## Task to complete
Rewrite the lines from the line with "Identify the location" to the line with "(728, 732).", both included, keeping the requests unchanged. Rescale every coordinate in the answers by 1.75 and round each to a whole number, with halves rounded up.

## Extracted entries
=== Begin Enclosure ===
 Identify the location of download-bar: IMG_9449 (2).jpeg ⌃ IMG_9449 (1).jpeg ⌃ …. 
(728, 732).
=== End Enclosure ===
=== Begin Enclosure ===
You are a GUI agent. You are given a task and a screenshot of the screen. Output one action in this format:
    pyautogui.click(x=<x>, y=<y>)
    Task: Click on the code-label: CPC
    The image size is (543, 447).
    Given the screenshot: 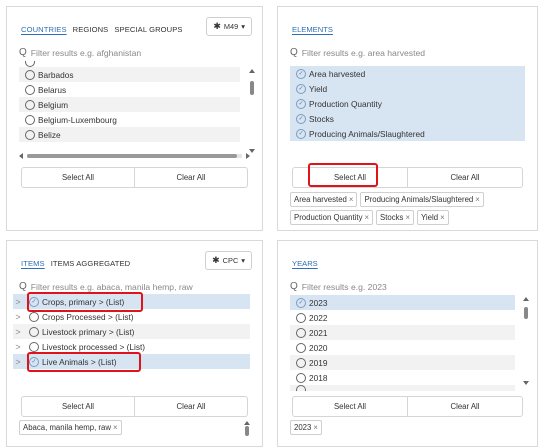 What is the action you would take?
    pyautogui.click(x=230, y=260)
=== End Enclosure ===
## Solved exercise
 Identify the location of download-bar: IMG_9449 (2).jpeg ⌃ IMG_9449 (1).jpeg ⌃ …. 
(1274, 1281).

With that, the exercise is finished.